Stored records
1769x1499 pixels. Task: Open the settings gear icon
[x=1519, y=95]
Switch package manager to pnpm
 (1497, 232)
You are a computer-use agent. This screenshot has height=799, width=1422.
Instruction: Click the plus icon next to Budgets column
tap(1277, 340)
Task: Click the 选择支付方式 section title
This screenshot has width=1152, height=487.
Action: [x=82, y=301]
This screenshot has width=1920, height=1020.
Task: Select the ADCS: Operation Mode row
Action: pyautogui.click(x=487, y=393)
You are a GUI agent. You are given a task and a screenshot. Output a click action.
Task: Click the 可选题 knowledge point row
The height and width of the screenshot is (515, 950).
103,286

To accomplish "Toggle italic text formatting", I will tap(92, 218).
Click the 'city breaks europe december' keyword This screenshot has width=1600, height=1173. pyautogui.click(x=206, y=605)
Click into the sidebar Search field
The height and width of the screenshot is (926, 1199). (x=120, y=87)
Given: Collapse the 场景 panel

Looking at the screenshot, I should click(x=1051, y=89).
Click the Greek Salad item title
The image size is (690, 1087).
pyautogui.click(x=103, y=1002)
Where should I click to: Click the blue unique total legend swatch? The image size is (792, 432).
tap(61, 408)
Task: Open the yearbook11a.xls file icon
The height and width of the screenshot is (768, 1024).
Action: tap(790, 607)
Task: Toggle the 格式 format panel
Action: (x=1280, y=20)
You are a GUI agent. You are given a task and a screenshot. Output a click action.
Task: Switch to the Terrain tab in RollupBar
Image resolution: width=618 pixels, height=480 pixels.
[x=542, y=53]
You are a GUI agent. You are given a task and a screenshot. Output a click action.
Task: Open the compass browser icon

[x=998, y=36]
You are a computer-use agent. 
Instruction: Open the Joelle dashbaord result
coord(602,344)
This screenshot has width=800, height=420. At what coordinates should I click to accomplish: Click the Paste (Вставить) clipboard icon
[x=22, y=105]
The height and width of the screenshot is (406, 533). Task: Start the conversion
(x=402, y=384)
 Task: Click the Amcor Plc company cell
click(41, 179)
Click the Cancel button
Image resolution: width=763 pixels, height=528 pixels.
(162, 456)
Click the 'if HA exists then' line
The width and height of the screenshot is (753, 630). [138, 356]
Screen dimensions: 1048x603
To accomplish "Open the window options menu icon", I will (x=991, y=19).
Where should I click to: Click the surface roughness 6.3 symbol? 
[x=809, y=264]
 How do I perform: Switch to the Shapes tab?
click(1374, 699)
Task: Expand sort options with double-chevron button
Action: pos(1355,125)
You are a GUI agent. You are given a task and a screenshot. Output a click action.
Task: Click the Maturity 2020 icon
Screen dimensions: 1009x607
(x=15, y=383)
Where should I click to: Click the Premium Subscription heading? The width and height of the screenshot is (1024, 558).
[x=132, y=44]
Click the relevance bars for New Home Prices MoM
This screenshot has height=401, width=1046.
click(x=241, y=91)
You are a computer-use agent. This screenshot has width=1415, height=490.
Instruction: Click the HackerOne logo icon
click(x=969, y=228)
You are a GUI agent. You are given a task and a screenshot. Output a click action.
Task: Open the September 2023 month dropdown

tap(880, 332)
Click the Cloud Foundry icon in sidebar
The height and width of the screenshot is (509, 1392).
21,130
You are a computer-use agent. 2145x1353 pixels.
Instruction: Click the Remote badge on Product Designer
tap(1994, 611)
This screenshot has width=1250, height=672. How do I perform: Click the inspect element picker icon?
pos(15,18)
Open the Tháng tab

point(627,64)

◆ **TASK DESCRIPTION**: Reproduce all the data precisely, word for word.

◆ **REPLY**:
1769x1499 pixels. Task: Open the settings gear icon
[x=1519, y=95]
Switch package manager to pnpm
 (1497, 232)
You are a computer-use agent. This screenshot has height=799, width=1422.
Instruction: Click the plus icon next to Budgets column
tap(1277, 340)
Task: Click the 选择支付方式 section title
This screenshot has width=1152, height=487.
Action: [x=82, y=301]
This screenshot has width=1920, height=1020.
Task: Select the ADCS: Operation Mode row
Action: pyautogui.click(x=487, y=393)
You are a GUI agent. You are given a task and a screenshot. Output a click action.
Task: Click the 可选题 knowledge point row
The height and width of the screenshot is (515, 950).
103,286

To accomplish "Toggle italic text formatting", I will tap(92, 218).
Click the 'city breaks europe december' keyword This screenshot has width=1600, height=1173. pyautogui.click(x=206, y=605)
Click into the sidebar Search field
The height and width of the screenshot is (926, 1199). (x=120, y=87)
Given: Collapse the 场景 panel

Looking at the screenshot, I should click(x=1051, y=89).
Click the Greek Salad item title
The image size is (690, 1087).
pyautogui.click(x=103, y=1002)
Where should I click to: Click the blue unique total legend swatch? The image size is (792, 432).
tap(61, 408)
Task: Open the yearbook11a.xls file icon
The height and width of the screenshot is (768, 1024).
Action: tap(790, 607)
Task: Toggle the 格式 format panel
Action: (x=1280, y=20)
You are a GUI agent. You are given a task and a screenshot. Output a click action.
Task: Switch to the Terrain tab in RollupBar
Image resolution: width=618 pixels, height=480 pixels.
[x=542, y=53]
You are a GUI agent. You are given a task and a screenshot. Output a click action.
Task: Open the compass browser icon

[x=998, y=36]
You are a computer-use agent. 
Instruction: Open the Joelle dashbaord result
coord(602,344)
This screenshot has width=800, height=420. At what coordinates should I click to accomplish: Click the Paste (Вставить) clipboard icon
[x=22, y=105]
The height and width of the screenshot is (406, 533). Task: Start the conversion
(x=402, y=384)
 Task: Click the Amcor Plc company cell
click(41, 179)
Click the Cancel button
Image resolution: width=763 pixels, height=528 pixels.
(162, 456)
Click the 'if HA exists then' line
The width and height of the screenshot is (753, 630). [138, 356]
Screen dimensions: 1048x603
To accomplish "Open the window options menu icon", I will (x=991, y=19).
Where should I click to: Click the surface roughness 6.3 symbol? 
[x=809, y=264]
 How do I perform: Switch to the Shapes tab?
click(1374, 699)
Task: Expand sort options with double-chevron button
Action: pos(1355,125)
You are a GUI agent. You are given a task and a screenshot. Output a click action.
Task: Click the Maturity 2020 icon
Screen dimensions: 1009x607
(x=15, y=383)
Where should I click to: Click the Premium Subscription heading? The width and height of the screenshot is (1024, 558).
[x=132, y=44]
Click the relevance bars for New Home Prices MoM
This screenshot has height=401, width=1046.
click(x=241, y=91)
You are a computer-use agent. This screenshot has width=1415, height=490.
Instruction: Click the HackerOne logo icon
click(x=969, y=228)
You are a GUI agent. You are given a task and a screenshot. Output a click action.
Task: Open the September 2023 month dropdown

tap(880, 332)
Click the Cloud Foundry icon in sidebar
The height and width of the screenshot is (509, 1392).
21,130
You are a computer-use agent. 2145x1353 pixels.
Instruction: Click the Remote badge on Product Designer
tap(1994, 611)
This screenshot has width=1250, height=672. How do I perform: Click the inspect element picker icon?
pos(15,18)
Open the Tháng tab

point(627,64)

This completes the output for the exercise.